**Available data**
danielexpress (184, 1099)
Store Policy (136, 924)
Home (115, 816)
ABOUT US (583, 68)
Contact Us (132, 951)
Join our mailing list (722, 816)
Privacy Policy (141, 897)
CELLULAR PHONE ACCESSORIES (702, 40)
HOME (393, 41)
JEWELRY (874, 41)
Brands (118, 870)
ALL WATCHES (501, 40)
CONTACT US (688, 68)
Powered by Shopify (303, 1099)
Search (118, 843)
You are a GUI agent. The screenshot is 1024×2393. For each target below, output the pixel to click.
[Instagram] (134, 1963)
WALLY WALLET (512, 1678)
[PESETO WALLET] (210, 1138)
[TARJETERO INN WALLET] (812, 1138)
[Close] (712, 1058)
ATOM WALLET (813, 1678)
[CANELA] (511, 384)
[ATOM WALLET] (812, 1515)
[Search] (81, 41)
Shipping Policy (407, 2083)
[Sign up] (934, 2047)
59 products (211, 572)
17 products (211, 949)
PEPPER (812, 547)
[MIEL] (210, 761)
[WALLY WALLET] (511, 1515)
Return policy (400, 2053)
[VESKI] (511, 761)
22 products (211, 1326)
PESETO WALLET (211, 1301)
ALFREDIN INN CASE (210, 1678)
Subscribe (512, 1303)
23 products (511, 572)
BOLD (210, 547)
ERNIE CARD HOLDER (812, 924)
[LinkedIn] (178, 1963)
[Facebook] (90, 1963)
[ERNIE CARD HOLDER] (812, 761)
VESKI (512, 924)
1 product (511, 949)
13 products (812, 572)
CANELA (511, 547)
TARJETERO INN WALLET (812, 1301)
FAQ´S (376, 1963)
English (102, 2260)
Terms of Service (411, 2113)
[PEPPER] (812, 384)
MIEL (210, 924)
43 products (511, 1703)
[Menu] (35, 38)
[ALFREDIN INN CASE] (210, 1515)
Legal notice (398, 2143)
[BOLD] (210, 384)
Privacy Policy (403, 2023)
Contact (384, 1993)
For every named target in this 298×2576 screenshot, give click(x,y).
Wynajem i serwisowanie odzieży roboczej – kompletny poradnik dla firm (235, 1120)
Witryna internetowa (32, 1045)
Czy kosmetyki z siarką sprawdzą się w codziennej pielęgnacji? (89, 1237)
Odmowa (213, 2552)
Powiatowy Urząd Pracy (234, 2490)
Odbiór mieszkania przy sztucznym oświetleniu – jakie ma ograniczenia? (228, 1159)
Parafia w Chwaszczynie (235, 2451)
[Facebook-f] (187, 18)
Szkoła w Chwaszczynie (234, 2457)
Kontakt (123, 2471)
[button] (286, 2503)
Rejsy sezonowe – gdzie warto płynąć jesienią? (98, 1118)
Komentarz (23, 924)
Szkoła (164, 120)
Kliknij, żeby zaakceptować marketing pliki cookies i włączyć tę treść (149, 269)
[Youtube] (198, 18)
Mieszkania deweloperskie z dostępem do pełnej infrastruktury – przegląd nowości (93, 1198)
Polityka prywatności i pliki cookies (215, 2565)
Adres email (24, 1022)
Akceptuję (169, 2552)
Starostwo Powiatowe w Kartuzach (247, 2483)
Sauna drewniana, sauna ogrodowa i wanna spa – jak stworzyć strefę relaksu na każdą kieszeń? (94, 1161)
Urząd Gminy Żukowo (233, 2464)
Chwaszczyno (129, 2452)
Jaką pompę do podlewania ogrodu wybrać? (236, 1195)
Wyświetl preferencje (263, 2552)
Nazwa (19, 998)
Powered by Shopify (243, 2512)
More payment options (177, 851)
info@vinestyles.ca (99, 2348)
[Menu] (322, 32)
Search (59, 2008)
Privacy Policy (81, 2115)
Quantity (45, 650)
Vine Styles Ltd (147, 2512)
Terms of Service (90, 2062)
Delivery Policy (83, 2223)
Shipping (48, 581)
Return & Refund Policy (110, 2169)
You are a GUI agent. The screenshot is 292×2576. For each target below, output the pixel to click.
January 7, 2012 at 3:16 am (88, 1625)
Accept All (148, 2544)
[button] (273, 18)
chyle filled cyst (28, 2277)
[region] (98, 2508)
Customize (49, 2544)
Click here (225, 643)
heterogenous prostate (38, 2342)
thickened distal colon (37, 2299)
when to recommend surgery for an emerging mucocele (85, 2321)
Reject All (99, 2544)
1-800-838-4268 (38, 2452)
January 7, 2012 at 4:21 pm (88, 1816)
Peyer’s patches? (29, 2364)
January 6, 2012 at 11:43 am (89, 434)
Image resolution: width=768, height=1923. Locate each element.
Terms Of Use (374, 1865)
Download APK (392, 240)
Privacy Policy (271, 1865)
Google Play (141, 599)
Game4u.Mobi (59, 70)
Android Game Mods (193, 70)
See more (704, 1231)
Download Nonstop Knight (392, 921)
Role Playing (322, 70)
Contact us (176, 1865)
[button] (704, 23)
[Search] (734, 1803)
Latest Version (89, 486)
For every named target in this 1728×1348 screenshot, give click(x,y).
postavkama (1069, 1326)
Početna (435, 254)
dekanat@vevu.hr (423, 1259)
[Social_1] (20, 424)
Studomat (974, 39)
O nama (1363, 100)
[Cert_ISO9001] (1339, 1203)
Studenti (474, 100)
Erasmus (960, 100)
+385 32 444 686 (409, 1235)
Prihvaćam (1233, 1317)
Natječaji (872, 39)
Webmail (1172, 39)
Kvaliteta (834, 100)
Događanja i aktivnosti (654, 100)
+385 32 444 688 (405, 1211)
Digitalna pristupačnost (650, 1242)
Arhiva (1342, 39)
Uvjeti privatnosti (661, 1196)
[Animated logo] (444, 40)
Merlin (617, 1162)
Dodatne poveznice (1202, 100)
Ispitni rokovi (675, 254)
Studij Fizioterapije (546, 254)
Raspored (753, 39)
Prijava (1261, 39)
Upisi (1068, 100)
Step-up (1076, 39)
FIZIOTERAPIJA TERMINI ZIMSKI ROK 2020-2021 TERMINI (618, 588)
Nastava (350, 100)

**Exercise instructions**
Reproduce exactly the section above that begins at the line containing "Accept All (148, 2544)" and ends at the line containing "Role Playing (322, 70)", leaving out all other lines.

**Exercise solution**
Accept All (148, 2544)
[button] (273, 18)
chyle filled cyst (28, 2277)
[region] (98, 2508)
Customize (49, 2544)
Click here (225, 643)
heterogenous prostate (38, 2342)
thickened distal colon (37, 2299)
when to recommend surgery for an emerging mucocele (85, 2321)
Reject All (99, 2544)
1-800-838-4268 (38, 2452)
January 7, 2012 at 4:21 pm (88, 1816)
Peyer’s patches? (29, 2364)
January 6, 2012 at 11:43 am (89, 434)
Image resolution: width=768, height=1923. Locate each element.
Terms Of Use (374, 1865)
Download APK (392, 240)
Privacy Policy (271, 1865)
Google Play (141, 599)
Game4u.Mobi (59, 70)
Android Game Mods (193, 70)
See more (704, 1231)
Download Nonstop Knight (392, 921)
Role Playing (322, 70)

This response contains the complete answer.